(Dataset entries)

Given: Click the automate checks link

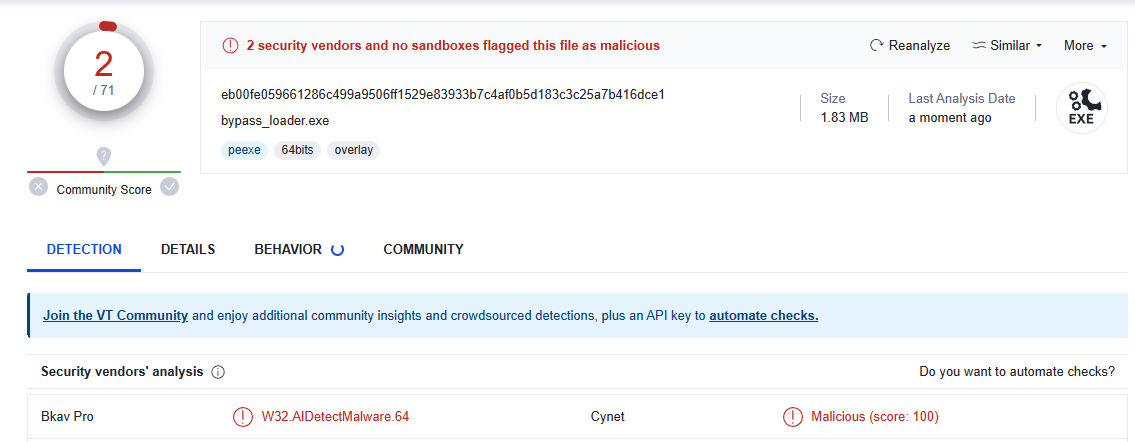Looking at the screenshot, I should tap(763, 316).
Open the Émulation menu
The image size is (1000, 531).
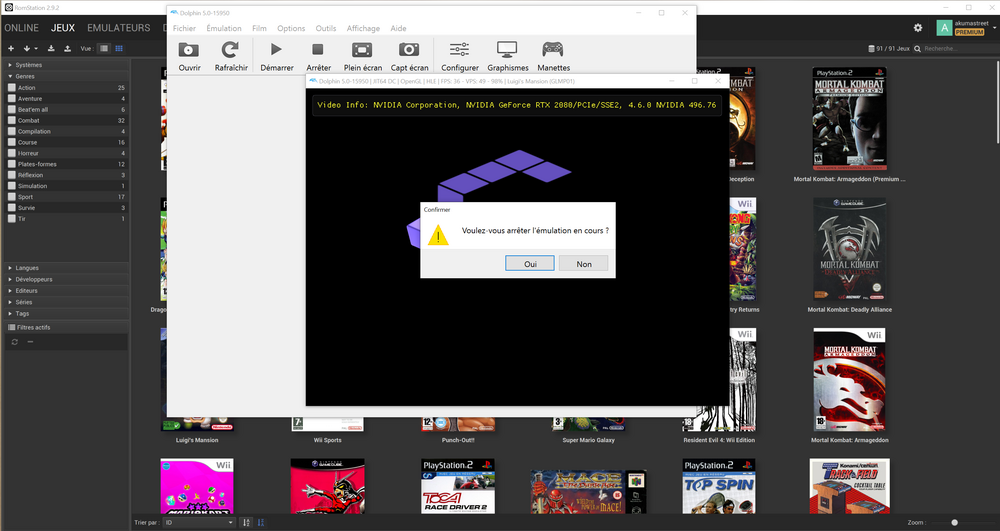click(224, 29)
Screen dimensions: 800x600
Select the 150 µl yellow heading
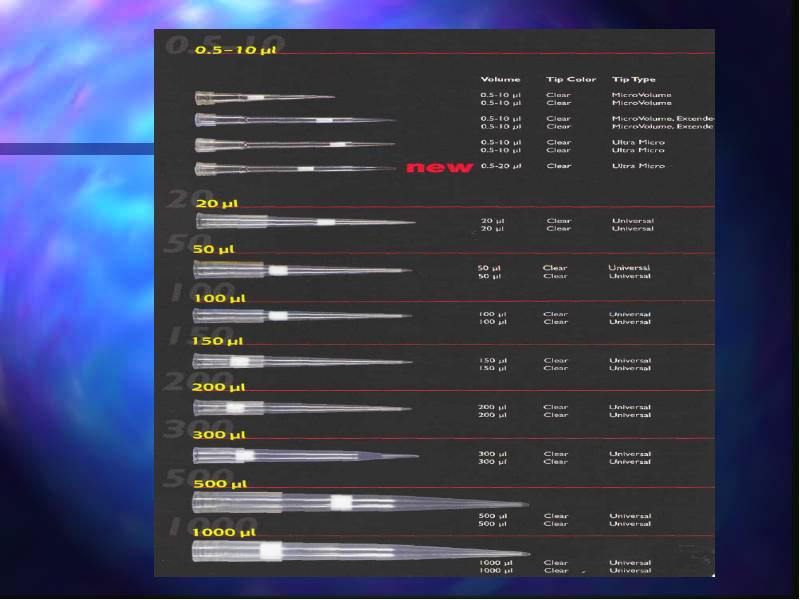pyautogui.click(x=217, y=341)
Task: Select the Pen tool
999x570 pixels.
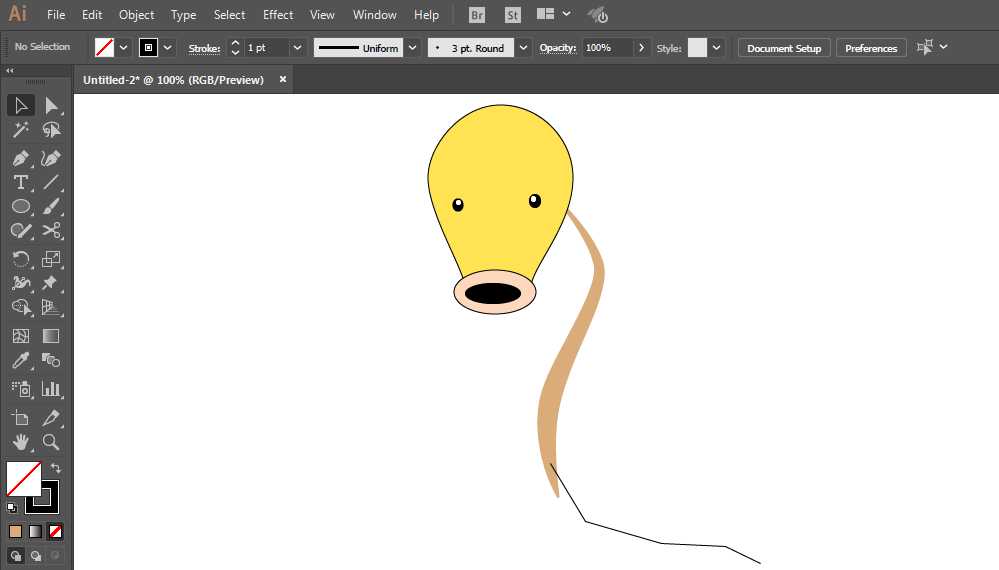Action: click(20, 158)
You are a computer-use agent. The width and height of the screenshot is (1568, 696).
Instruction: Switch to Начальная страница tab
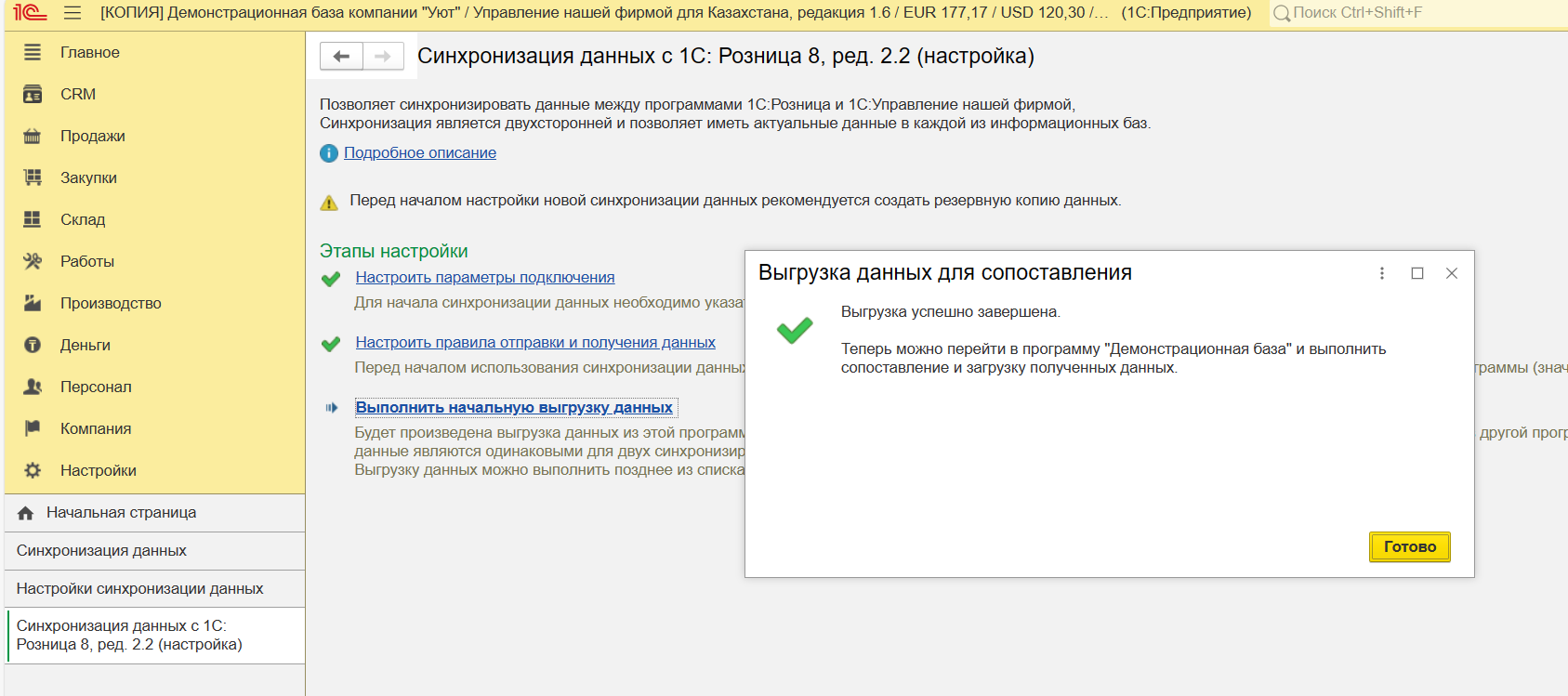(x=121, y=513)
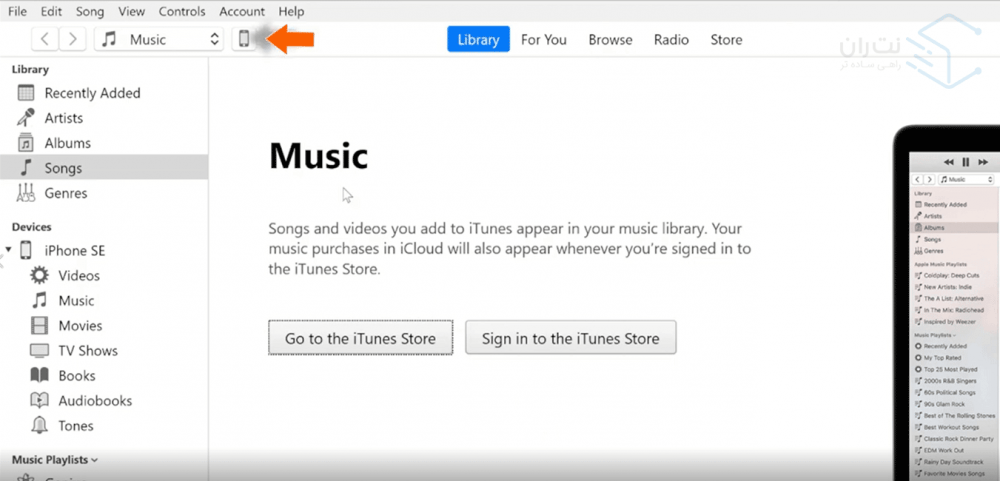Open the Music media type dropdown

pos(159,39)
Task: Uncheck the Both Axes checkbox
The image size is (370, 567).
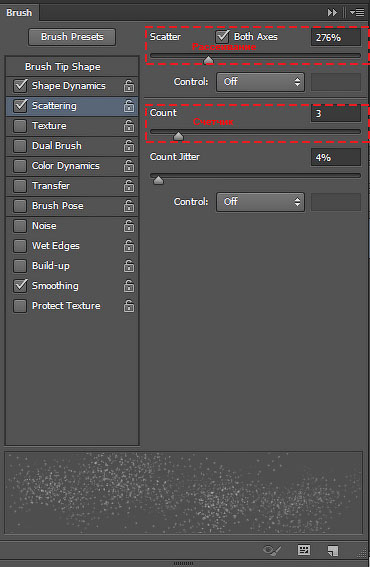Action: click(222, 36)
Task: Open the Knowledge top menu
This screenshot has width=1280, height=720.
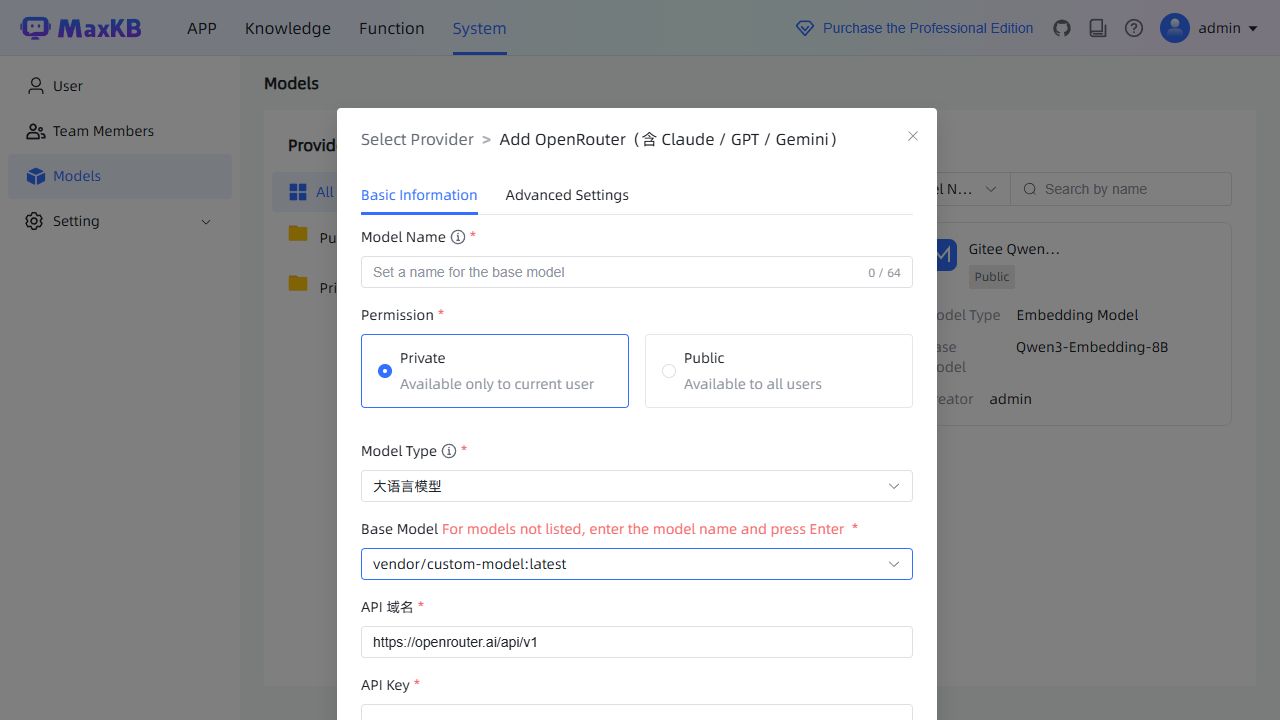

TASK INSTRUCTIONS
Say how many lines in the entries include the string "width", and write nothing besides that number.

ANSWER SECTION
2